§ EXERCISES
(A) From the plastics industry profiles, repeat the passage from "Location: Goshen" to "State University, 2014." word for word.
(B) Translate this sentence from the plastics industry profiles into Spanish: "My parents have been married for 30 years."
(C) Take the plastics industry profiles further, picking up right after their final line.

§ SOURCE EXTRACT
-------------------------

Kumar: 3-D printing. This will continue to disrupt the low-volume manufacturing segment as the machines get cheaper, the processes get faster and the parts get better.

Q: Who is your mentor, or someone you look up to?

Kumar: My father, Sunil Kumar, who showed me that an American manufacturer can succeed in the age of growing overseas competition. Joe Peters, the former owner of Universal Plastics and our CEO, showed me the value of community involvement and how to earn the respect of your colleagues.

Q: What job do you really want to have in the future?

Kumar: There is no job I would rather have. I will be buried at the factory and I hope my daughter will want to take my place running it.

Mallory Montrastelle

Mallory Montrastelle

28, Berry Plastics Corp.

Title: Environmental, health and safety manager for sites in Goshen, Ind.; Aurora, Ohio; and Aurora, Ill.

Location: Goshen

Birthplace: Evansville, Ind.

Education: Bachelor’s degree in occupational safety and health from Murray State University, 2009; master’s degree in human resource development from Indiana State University, 2014.

Career highlights (all with Berry): Corporate EHS intern, May 2010 to July 2010; corporate EHS coordinator, July 2010 to January 2013; EHS manager, Goshen, January 2013 to September 2013; multisite EHS manager, Goshen and Aurora, Ohio, September 2013 to April 2014; multisite EHS manager, Goshen, Aurora, Ohio, and Aurora, Ill., April 2014 to present; certified associate safety and health manager (certified by the Institute for Safety and Health Management), May 2014.

Q: Tell us about your family:

Montrastelle: My parents have been married for 30 years. I have two younger sisters, and the family dog is a bichon frise, who we all adore.

Q: What is your greatest achievement?

-------------------------

§ PROVIDED MATERIAL
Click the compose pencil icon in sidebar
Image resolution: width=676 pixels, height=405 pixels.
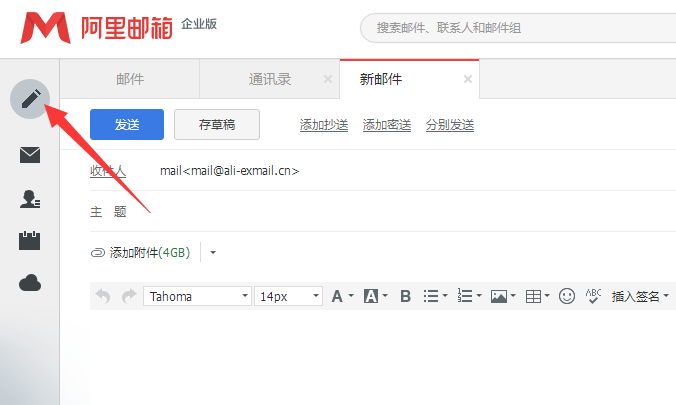pos(30,99)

-------------------------

§ ANSWERS BY TASK
(A)
Location: Goshen

Birthplace: Evansville, Ind.

Education: Bachelor’s degree in occupational safety and health from Murray State University, 2009; master’s degree in human resource development from Indiana State University, 2014.

(B) Mis padres llevan 30 años casados.

(C)
Montrastelle: One of my greatest achievements was growing so quickly in my field of expertise over the last few years. Another was taking a facility with an incident rate of 4.86 in 2012 to zero in 2013.

Q: What was your biggest failure and what did it teach you?

Montrastelle: Not voicing my concern on a particular topic that was very important to me. It has taught me to speak up and not stand in the background.

Q: What about the plastics industry surprises you?

Montrastelle: That there are so many different aspects and specifics to the industry. For example, I oversee three facilities, and all make a different plastic product, including retail can liners, industrial can liners and PVC film.

Q: Who is your mentor, or someone you look up to?

Montrastelle: I really admire Sheryl Sandburg, chief operating officer of Facebook Inc., and Arianna Huffington, the editor in chief of Huffington Post Media Group.  

Q: What do you do to relax?

Montrastelle: I enjoy time with my family and friends, running and traveling.

Tribuwan Kumar Persaud

Tribuwan Kumar Persaud

39, Norwich Plastics Inc.

Title: Director (various titles for branch divisions)

Location: Cambridge, Ontario    

Birthplace: Kitchener, Ontario

Education: Master’s certificate in project management from York University’s Schulich School of Business in Toronto, 2007.

Career highlights: Norwich Recycling director, 1995-1998; Norwich Recycling president, 1998-2001; Norwich Plastics project manager, 2001-08; named a Norwich Plastics director in 2008. Also, part of ground-breaking post-consumer PVC recycling trials initiated in 1998 for chopped wire and cable materials, and in 2006 with post-consumer PVC film and membrane scrap.

Q: Tell us about your family.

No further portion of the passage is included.